*** Data for the task ***

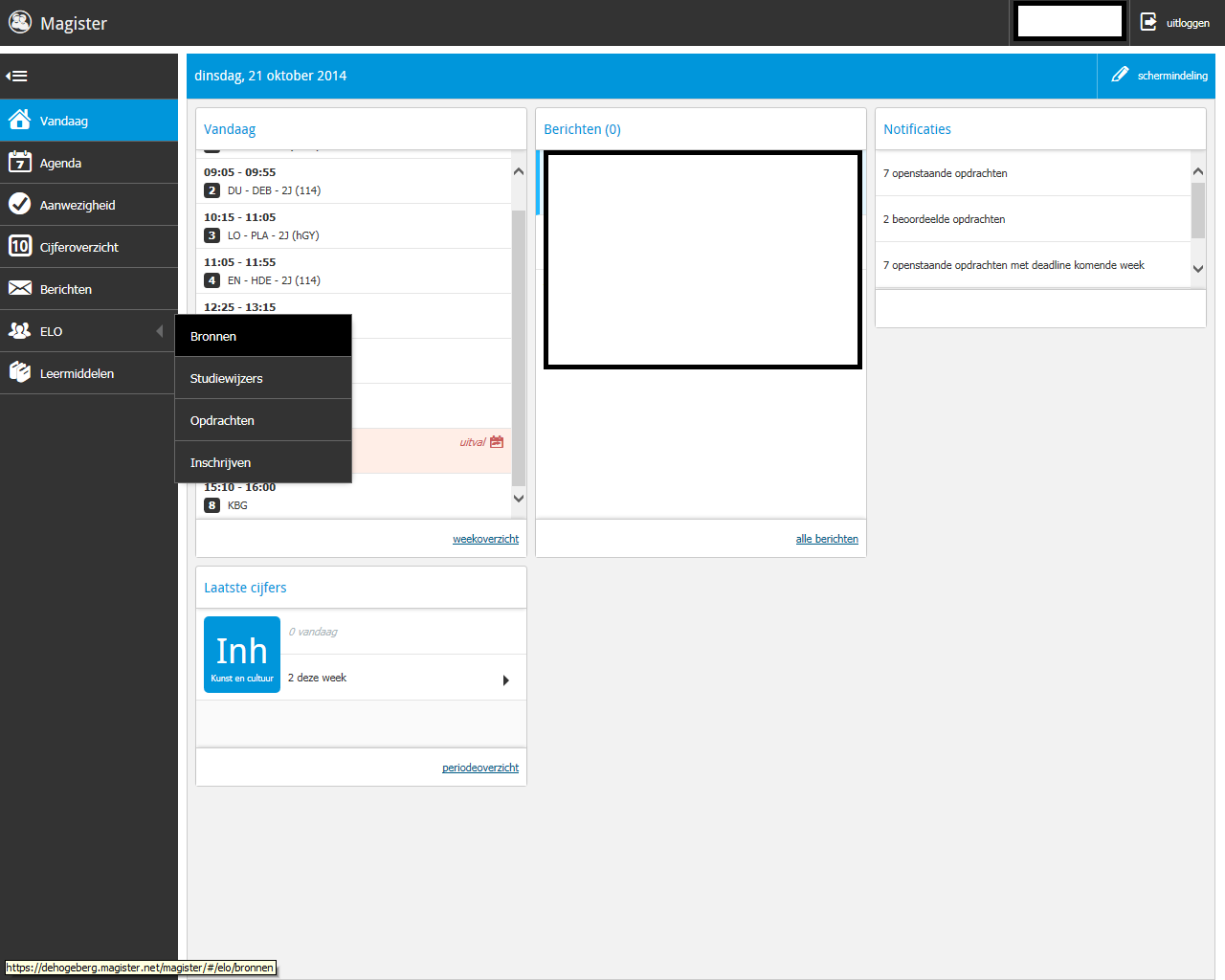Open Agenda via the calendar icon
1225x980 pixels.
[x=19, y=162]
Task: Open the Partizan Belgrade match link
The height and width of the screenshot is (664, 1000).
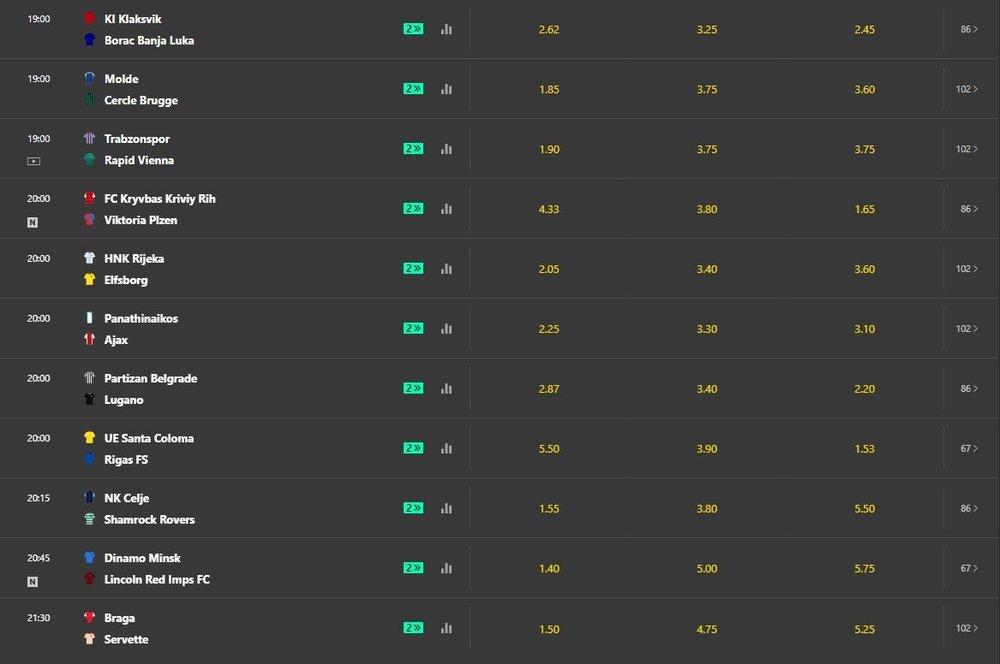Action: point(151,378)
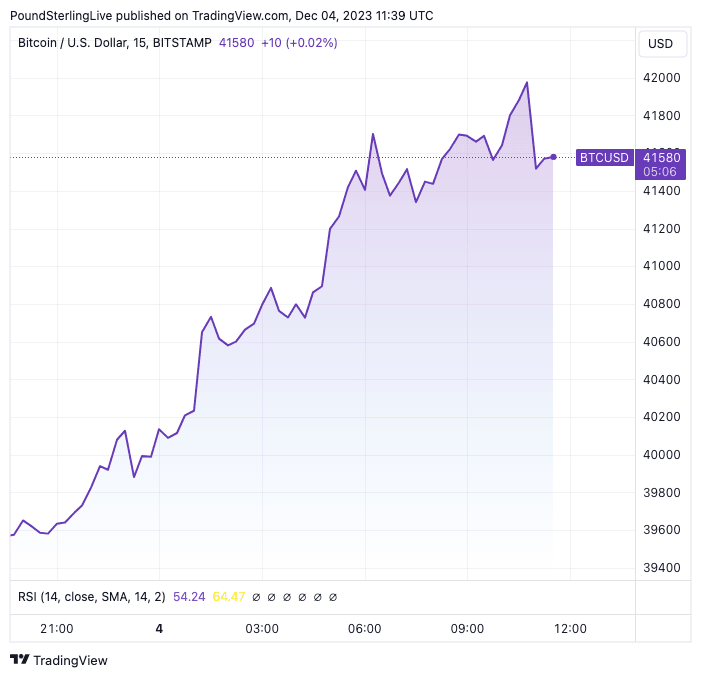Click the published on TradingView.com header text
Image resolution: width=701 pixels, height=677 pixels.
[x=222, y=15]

*** End of Data for the task ***

## Your goal
Repeat word for word, leaving out the pictures, each line of the records from the line that holds "Task: Open the Partizan Belgrade match link" through the final one.

## Response
Task: Open the Partizan Belgrade match link
The height and width of the screenshot is (664, 1000).
Action: point(151,378)
Click the published on TradingView.com header text
Image resolution: width=701 pixels, height=677 pixels.
[x=222, y=15]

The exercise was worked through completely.